Dataset entries section start

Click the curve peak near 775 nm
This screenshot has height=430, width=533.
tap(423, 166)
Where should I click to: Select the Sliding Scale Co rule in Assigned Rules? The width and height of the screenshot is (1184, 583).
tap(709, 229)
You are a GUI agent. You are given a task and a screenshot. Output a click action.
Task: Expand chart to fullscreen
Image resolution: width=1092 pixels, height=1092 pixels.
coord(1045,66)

Dataset entries section end
Dataset entries section start

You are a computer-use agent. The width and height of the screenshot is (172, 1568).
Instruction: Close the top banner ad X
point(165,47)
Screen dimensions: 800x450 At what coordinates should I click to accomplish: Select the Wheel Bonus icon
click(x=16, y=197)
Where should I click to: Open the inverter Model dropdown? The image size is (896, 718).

Dataset entries section end
Dataset entries section start

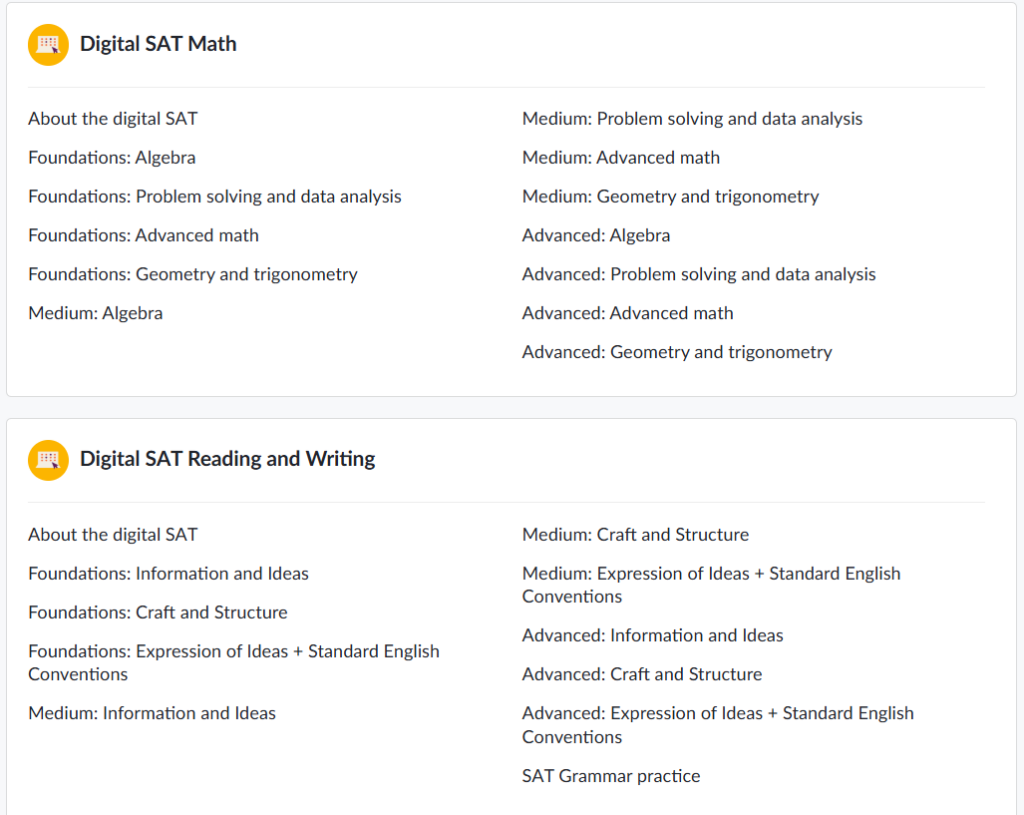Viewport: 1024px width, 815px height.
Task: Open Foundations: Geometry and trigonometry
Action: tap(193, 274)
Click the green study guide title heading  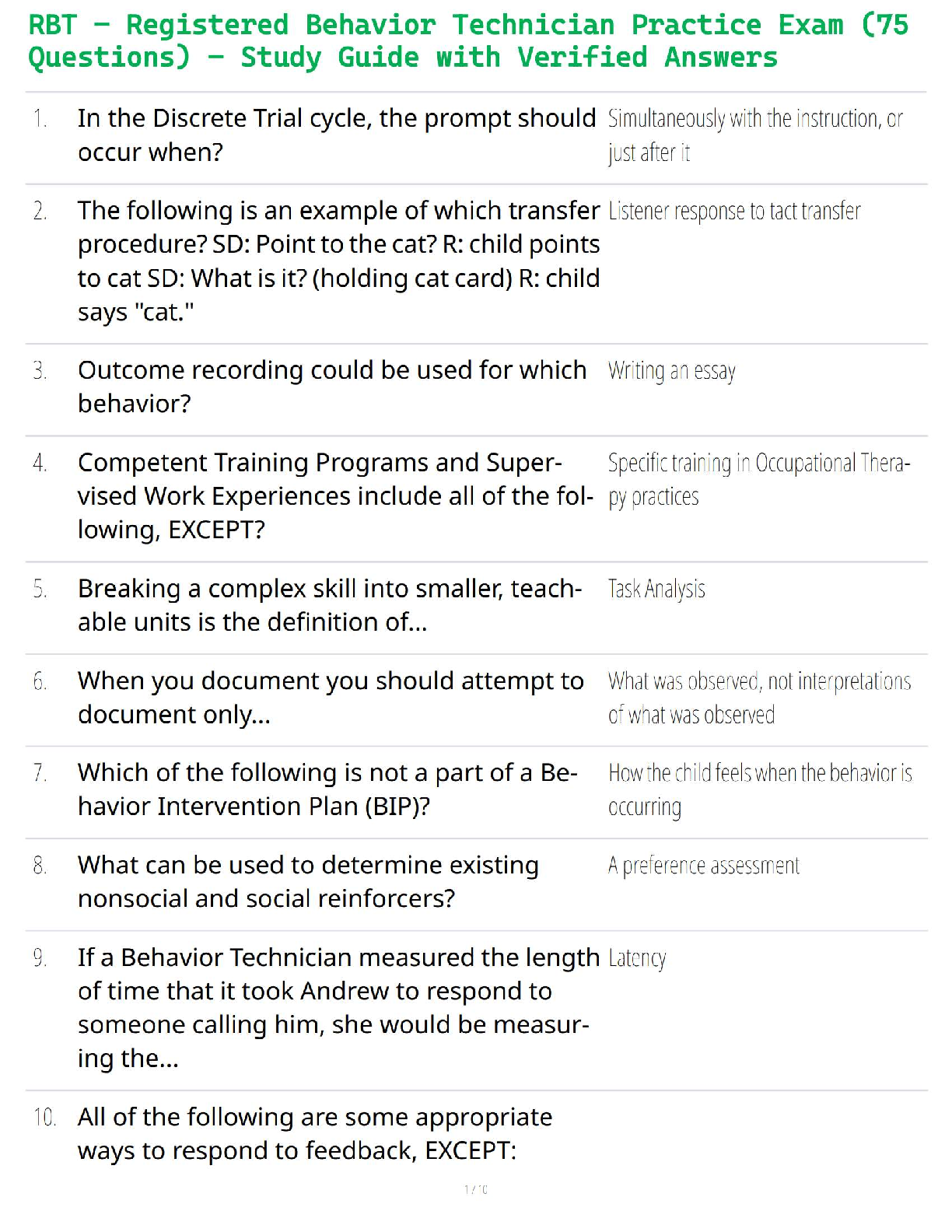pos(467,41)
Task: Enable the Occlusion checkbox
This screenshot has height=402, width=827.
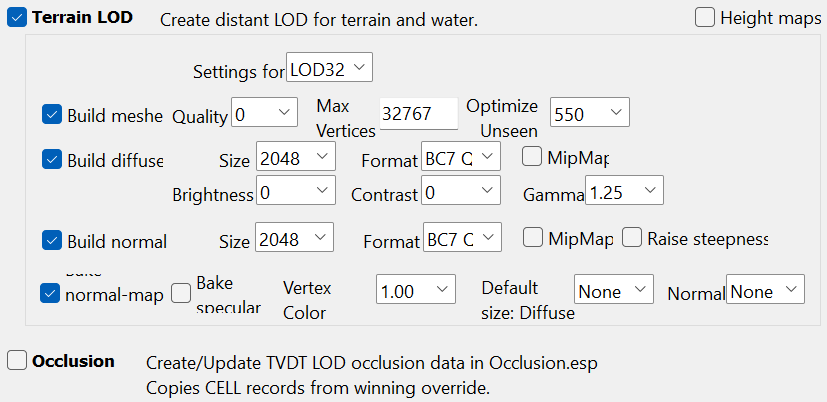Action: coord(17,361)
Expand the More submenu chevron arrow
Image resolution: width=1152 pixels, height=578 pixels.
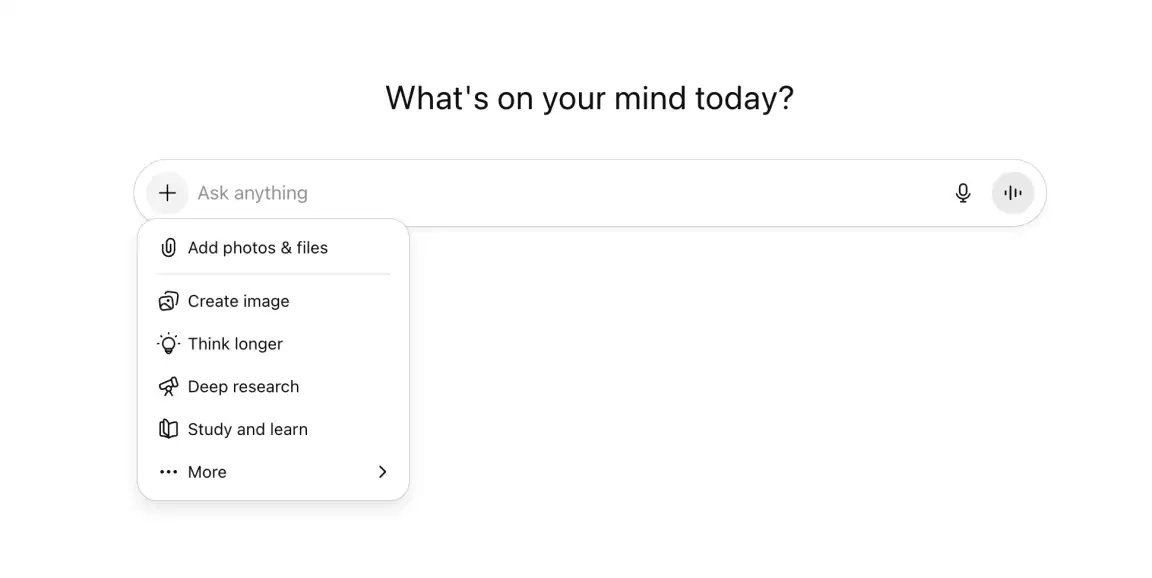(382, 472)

Dataset entries section end

Your instructions
What is the number of lines in the data that include "Expand"? Respond with that number and no other text.

Solution to this problem
2